- _Your tasks_
#1 Answer these from the nanotube resonator text:
(a) What sign of T indicates compression?
(b) What quantity does D represent, and what product is it equal to?
(c) What does panel (b) of Figure 1 show?
#2 Please reproduce the part of the nanotube resonator text that opens with the words containing "where $m$ is" and closes with "of inertia, respectively).".

━━ Text provided ━━

2. Model Development

Figure 1a is the schematic of an adsorbate on a carbon nanotube (CNT)-based resonator with a length of $L$. The governing equation of the resonator, which is modeled as a beam, is given as follows [15,40,41]:

$$[m+M_o\delta (x-x_o)]\frac{{\partial }^{2}w}{\partial t^2}-T\frac{{\partial }^{2}w}{\partial x^2}+D\frac{{\partial }^{4}w}{\partial x^4}=0$$

(1)

where $m$ is the resonator mass per unit length; $M_o$ and $x_o$ are the mass and position of the adsorbate, which is modeled as a concentrated mass by the Dirac delta function of $\delta$; [15,40,41]. $w$ is the beam displacement; $T$ is the axial load; $T$ > 0 is tension; and $T$ < 0 is compression. $T$ can vary due to adsorption. $D$ is the beam bending stiffness, and $D=EI$ ($E$ and $I$ are the beam’s Young’s modulus and the moment of inertia, respectively).

Figure 1. (a) Schematic diagram of an adsorbate on a carbon nanotube-based resonator; (b) the first three modes of a uniform clamped-clamped beam.

Figure 1. (a) Schematic diagram of an adsorbate on a carbon nanotube-based resonator; (b) the first three modes of a uniform clamped-clamped beam.

━━━
━━ Records provided ━━

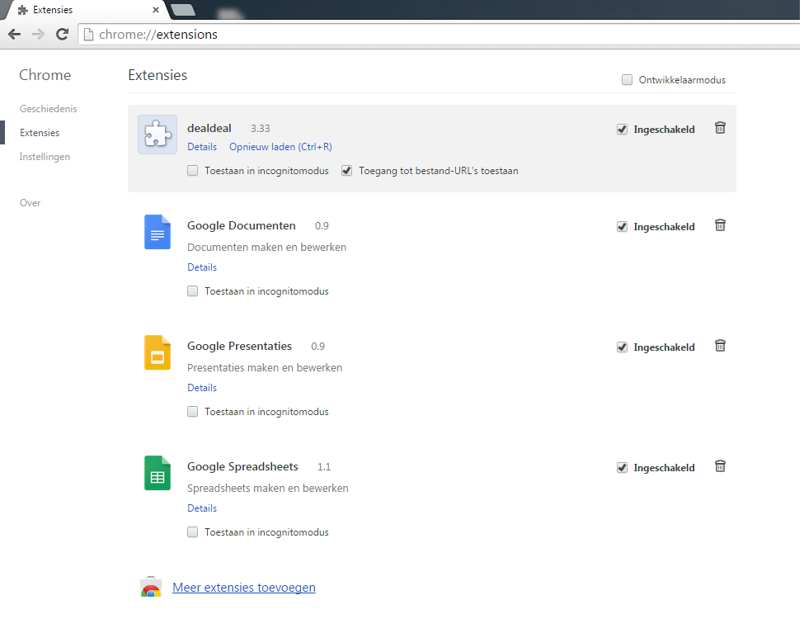804x633 pixels.
Task: Click the Chrome Web Store icon
Action: point(150,588)
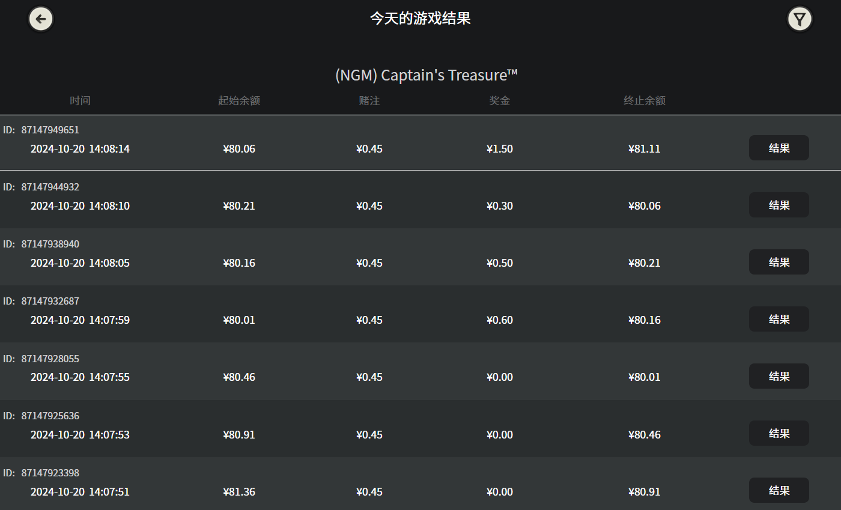Click the back arrow icon
The height and width of the screenshot is (510, 841).
click(41, 19)
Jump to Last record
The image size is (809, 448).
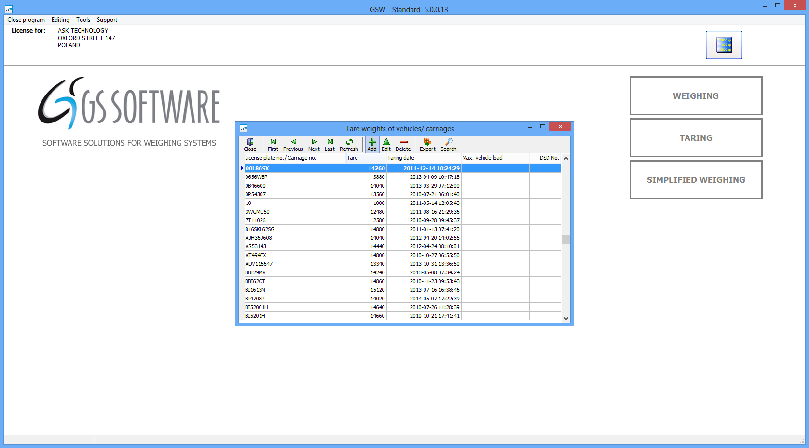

━━━

- _Problem solutions_
#1
(a) T < 0
(b) The beam bending stiffness, equal to EI
(c) The first three modes of a uniform clamped-clamped beam

#2
where $m$ is the resonator mass per unit length; $M_o$ and $x_o$ are the mass and position of the adsorbate, which is modeled as a concentrated mass by the Dirac delta function of $\delta$; [15,40,41]. $w$ is the beam displacement; $T$ is the axial load; $T$ > 0 is tension; and $T$ < 0 is compression. $T$ can vary due to adsorption. $D$ is the beam bending stiffness, and $D=EI$ ($E$ and $I$ are the beam’s Young’s modulus and the moment of inertia, respectively).